Music has conventionally assumed a critical part of African culture. It is paramount in characterizing the great African tradition and its significance is apparent in many facets of the entire civilization. Dissimilar to other lifestyles today, ancient African heritage incorporated music into their everyday lives.
As a matter of fact, African music is often described as a total form which is intimately connected to dramatization, dance and gesture. It spreads through African life and has a function in religious ceremonies and rituals. Notably, African is utilized to not only tell stories and provide political guidance but also mark the phases of life and death as well as state dissatisfaction.
In addition, it also serves as a medium of entertainment for masquerades and ceremonial festivals. More often than not, performances by ancient African musicians are long and include the participation of the spectators.
Customarily, African musicians made use a wide range of sounds which are sometimes confronting and emotionally-driven but not appealing to the ears. It is also important to note that their singing style is loud and resonant but can be accompanied by other sounds. Likewise, their singing style can also be extremely harmonious when musicians decide to use an acapella.
Other than using the singing voice, African music also involves the use of a wide variety of musical instruments. Musical instruments include but are not only limited to slit gongs, drums, harps, xylophones and bows.
Nonetheless, it is essential to remember that African music has undergone continual and decisive changes throughout the centuries. What is known traditional music today is possibly very distinctive from African music in old times.
At present, many organizations in Africa are currently working towards preserving traditional music by going out on the field and recording the last practicing music artists of various traditional genres.
Interesting Facts about Ancient African Music
- Singing is as fundamental a role as speaking for most African people. In fact, ancient African mothers used to sing their babies on their backs as they work, dance and walk, therefore, creating a natural sense of rhythm.
- African music also made use of percussion instruments such as rain sticks, shakers, rattles, wood sticks and bells to accompany songs.
- African music is comprised of intricate rhythmic arrangement which often involves one rhythm played against another to come up with a polyrhythm. The most popular type of polyrhythm plays three beats on top of two notes.
- Another unique characteristic of African music is its call-and-response complexion wherein one voice or instrument plays a short yet melodious phrase and the phrase is consequently is resonated by a separate instrument or voice.
- African music also concentrates more on improvisation. Musicians can use drums to devise new patterns over the static original systems.
- Some of the earliest African musical instruments are made of vegetable materials.
- African music can also be used to pass literature, communicate with spirits and welcome heroes of the war.
- The earliest sources of ancient African music were primarily gathered from archaeological sites.
What happened to traditional African music?

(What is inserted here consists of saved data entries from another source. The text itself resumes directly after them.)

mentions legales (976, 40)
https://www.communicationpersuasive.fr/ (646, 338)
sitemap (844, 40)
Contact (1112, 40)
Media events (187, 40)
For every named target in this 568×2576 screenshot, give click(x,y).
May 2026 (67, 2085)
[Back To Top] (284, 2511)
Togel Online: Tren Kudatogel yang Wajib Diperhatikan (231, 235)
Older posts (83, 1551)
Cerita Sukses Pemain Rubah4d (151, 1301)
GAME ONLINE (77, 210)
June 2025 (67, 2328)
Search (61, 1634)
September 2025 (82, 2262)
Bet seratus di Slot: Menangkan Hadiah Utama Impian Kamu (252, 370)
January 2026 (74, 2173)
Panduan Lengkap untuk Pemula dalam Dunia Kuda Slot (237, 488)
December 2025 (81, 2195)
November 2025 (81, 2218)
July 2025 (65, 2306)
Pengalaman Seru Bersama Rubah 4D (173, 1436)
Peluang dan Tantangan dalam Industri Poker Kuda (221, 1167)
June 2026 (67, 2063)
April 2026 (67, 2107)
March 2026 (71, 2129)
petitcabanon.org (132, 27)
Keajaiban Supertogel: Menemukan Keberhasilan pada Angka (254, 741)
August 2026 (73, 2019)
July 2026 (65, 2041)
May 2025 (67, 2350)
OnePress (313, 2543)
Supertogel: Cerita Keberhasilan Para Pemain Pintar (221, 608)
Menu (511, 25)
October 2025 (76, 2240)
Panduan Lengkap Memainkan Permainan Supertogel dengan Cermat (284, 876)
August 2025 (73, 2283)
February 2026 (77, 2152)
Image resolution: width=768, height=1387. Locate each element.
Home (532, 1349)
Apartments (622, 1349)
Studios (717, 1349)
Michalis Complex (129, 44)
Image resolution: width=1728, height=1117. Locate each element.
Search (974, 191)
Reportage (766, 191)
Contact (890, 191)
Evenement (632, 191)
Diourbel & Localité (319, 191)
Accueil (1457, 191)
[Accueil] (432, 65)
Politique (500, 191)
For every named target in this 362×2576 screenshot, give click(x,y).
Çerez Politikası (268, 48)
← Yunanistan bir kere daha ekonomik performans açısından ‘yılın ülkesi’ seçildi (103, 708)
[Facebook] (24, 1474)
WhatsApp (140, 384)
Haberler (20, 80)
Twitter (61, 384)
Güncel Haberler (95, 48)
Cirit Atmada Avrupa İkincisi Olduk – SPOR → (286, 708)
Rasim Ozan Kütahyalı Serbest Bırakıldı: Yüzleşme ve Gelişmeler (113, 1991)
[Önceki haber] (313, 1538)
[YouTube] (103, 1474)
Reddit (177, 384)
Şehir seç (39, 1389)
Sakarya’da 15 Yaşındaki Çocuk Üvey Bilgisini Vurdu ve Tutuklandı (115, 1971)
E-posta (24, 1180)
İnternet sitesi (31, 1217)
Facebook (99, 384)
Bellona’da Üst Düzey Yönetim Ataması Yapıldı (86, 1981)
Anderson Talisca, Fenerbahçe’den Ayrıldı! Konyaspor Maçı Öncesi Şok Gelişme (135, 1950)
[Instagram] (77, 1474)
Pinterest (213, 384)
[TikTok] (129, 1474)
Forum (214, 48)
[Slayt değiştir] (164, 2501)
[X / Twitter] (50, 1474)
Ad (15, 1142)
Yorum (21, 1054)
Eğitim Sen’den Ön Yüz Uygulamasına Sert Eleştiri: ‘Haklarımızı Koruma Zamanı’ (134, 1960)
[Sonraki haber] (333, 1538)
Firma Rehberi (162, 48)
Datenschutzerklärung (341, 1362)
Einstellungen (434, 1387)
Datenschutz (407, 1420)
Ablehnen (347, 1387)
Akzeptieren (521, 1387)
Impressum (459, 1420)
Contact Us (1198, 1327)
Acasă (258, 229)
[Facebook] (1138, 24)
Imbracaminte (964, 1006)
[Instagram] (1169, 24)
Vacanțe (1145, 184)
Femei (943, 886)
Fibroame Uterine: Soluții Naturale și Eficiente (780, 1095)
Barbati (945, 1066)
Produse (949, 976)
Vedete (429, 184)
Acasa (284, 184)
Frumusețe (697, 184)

According to most historians, traditional African music has encountered many barriers to keep its significance in a globalized and technology-driven world. Often times, the blame falls on the lack of transcribed and archived musical documents in some of the most culturally-rich locations in the continent.
What are the most popular drums of African music?
Drums which are widely used in African music are water drums, djembe, talking drums, bougarabou and Ngoma.
How different is traditional African music?
African music is completely different from Western music as numerous parts of their songs do not necessarily have harmonious sounds. Instead, African musicians use the medium of sound to express the different aspects of life.
How large is the ancient African music culture?
During old times, it is believed that the musical heritage of sub-Saharan Africa expanded into North Africa.